I've been an admirer of Comedy Central's Jon Stewart and Stephen Colbert for years now, and I find myself drawn to their shows in the same way a thirsty barnyard animal finds its way to the water well. Their quick and witty politicial and cultural commentary not only makes me laugh, it makes me feel better. "A joyful heart is good medicine," the Proverb says. And along with others, I sometimes wonder if comedians might just be the prophets of the 21st century, or at least its prophetic voice.
With midterm elections fast approaching, both Stewart and Colbert are at the top of their game; making fun of the candidates and the people who take them way too seriously. That would be us, by the way. And they're carrying their message outside their own television shows to other venues - faux rallies (or are they fake??), as well as various television appearances. While Stewart was on FOX News' Bill O'Reily Show last week, Colbert - in typical self-mocking fashion - wound up yesterday on ABC's The View.
Just to clarify, I don't typically watch The View. But, as so many of us in this social media-crazed world, I did catch a web clip. It's pretty funny stuff; Colbert exercising his typical schtick (including pretending to walk off the set, as two of the more liberal-minded hosts did a few days before when - no surprise - Bill O'Reily was their guest).
But things take an unexpected and amazing turn at about the 2:08 mark. Watch:
(if the video doesn't load, you can watch it here).
I had heard previously that Colbert is a devout Catholic and apparently still teaches Sunday school. I was not aware, though, that his father and two siblings had died in a plane crash. And when Barbara Walters asked Colbert how his mother raised the remaining nine kids, by herself, in light of such a horrible tragedy, this is what he said: She had a very strong faith. She taught us to still love life and not be bitter, and to realize that everbody suffers. If you can accept your suffering, you'll just understand other people better. And strangely enough, you have to be grateful for your pain.
Wow. Thoughts worthy of a seminary-level class on theodicy, and it's coming out of a comedian's mouth on The View.
Stumbling upon this clip couldn't have been more timely. Part of my job as pastor is to walk with people at painful times in their lives. And over the past few weeks it seems like I've been doing a lot of walking. I've walked with a young woman seeking companionship who once again finds herself in a relationship going nowhere.

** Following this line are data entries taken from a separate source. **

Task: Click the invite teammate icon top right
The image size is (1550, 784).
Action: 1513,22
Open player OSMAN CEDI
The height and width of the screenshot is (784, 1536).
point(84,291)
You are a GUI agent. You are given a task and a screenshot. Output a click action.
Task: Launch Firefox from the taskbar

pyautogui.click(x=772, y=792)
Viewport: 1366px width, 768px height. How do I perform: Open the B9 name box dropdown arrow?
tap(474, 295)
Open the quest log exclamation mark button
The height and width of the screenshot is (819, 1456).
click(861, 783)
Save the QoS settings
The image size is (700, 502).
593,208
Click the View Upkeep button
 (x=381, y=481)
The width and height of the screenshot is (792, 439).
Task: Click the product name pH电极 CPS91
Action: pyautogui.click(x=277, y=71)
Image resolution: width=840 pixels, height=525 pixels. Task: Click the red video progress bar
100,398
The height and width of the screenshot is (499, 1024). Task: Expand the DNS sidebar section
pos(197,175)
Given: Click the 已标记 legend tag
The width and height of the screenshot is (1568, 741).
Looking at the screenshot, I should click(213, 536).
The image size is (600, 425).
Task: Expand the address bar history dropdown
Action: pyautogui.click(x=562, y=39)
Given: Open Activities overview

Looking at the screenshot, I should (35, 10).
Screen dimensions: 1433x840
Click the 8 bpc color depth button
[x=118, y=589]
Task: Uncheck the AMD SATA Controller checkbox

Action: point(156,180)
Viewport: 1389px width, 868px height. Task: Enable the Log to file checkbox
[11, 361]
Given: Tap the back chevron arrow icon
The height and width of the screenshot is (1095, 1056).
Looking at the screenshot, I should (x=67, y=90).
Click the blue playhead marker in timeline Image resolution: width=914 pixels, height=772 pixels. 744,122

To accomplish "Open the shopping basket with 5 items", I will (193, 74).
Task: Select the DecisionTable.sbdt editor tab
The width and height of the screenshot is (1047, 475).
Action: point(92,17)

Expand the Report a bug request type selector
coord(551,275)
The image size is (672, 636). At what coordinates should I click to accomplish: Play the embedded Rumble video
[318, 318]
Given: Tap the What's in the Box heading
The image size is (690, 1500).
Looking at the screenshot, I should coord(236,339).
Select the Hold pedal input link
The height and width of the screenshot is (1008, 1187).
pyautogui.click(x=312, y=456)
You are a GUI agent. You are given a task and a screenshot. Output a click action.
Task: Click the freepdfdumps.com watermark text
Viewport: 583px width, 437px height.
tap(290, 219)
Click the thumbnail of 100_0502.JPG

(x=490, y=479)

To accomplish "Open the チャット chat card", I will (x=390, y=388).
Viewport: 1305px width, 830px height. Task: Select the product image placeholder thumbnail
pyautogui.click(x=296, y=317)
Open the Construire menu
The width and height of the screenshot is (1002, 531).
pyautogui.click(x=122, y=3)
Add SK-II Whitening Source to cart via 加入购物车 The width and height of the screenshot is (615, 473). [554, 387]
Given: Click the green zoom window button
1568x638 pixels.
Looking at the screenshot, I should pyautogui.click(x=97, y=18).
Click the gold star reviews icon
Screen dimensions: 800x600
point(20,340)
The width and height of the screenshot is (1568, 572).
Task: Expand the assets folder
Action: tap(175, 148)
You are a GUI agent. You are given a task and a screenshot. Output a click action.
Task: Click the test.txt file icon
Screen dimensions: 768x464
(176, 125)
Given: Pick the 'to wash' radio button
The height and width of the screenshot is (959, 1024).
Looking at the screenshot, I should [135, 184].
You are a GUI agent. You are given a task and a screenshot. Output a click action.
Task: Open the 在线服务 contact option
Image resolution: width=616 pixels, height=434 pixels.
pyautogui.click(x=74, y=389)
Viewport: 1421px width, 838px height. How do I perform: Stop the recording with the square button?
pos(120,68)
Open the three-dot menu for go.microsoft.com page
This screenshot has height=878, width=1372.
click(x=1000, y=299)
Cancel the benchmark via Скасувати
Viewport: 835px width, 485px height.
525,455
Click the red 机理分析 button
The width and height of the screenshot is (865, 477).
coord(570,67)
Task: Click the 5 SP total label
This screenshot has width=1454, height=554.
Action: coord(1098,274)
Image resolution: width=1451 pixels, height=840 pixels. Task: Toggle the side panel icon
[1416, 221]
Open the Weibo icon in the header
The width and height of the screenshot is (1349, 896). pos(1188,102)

The man dealing with his father's recent death and the fact that he never quite felt like he lived up to his standards. The older gentlemen whose eyes still well with tears as he speaks of the death of his 11-year old son over 40 years ago. The homeless kids in our school system I recently learned about who literally have no home to go to once the final school bell rings. And - just yesterday - the four families who found their way to our church over the course of the day because their power had been turned off, or their car was out of gas and they had to get across the state to an ailing grandmother, or they and their two young children were one day away from being evicted and cast out on the streets.
This very well could be the understatement of the decade, but there is a lot of pain out there. Pain that, in many instances, I simply can't fathom. I feel inadequate in the midst of it. And maybe that's why Colbert's words resonate so strongly in me. I can almost hear his 90-year old mother, teaching and living out and showing him and his brothers and sisters how not to be bitter, how to love life and recognize that everyone faces hardship, how accepting your suffering helps you to understand the suffering of others. And then that powerful line: you have to be grateful for your pain.
Colbert was right: that is strange. That's not in our DNA. Our culture is one that runs for the hills when pain comes along. We'll do anything we can to numb it, deaden it, minimize it, or remove it entirely. Sometimes that's a good thing, of course - my wife is very glad she chose an epidural over natural childbirth when she brought our two boys into the world (so am I). When the stove is hot, it's not like we should sit there holding our hand on it.
But when it comes to the kind of pain that gets stuck in our heart, avoiding it is the worst thing to do. Despite every instinct in our being, we've got to head straight in to it. Embrace it, name it, call it out. And we do this not only so we can understand other people better, but most importantly so we can understand ourselves.
You know the story of Jesus coming to the disciples in the boat during the storm? I've always been struck by the image of where Jesus came from. He didn't come to them from the safety of the shore. He didn't rise up out of the waters or descend from the heavens above. He came to them from the storm - the darkest, most chaotic part. He was already there. When we encounter the most painful, suffering, stormy parts of our lives, we don't find God by running away from the storm. We find God by going further into it. Perhaps that's what Colbert's mother meant about being grateful for the pain.
It's not like this clip is going to make me start watching The View or anything. But I am planning on paying better attention to where I hear the prophetic voice coming from. Often there's a fine line between comedic satire and the truth. I kind of dig it when that line gets crossed.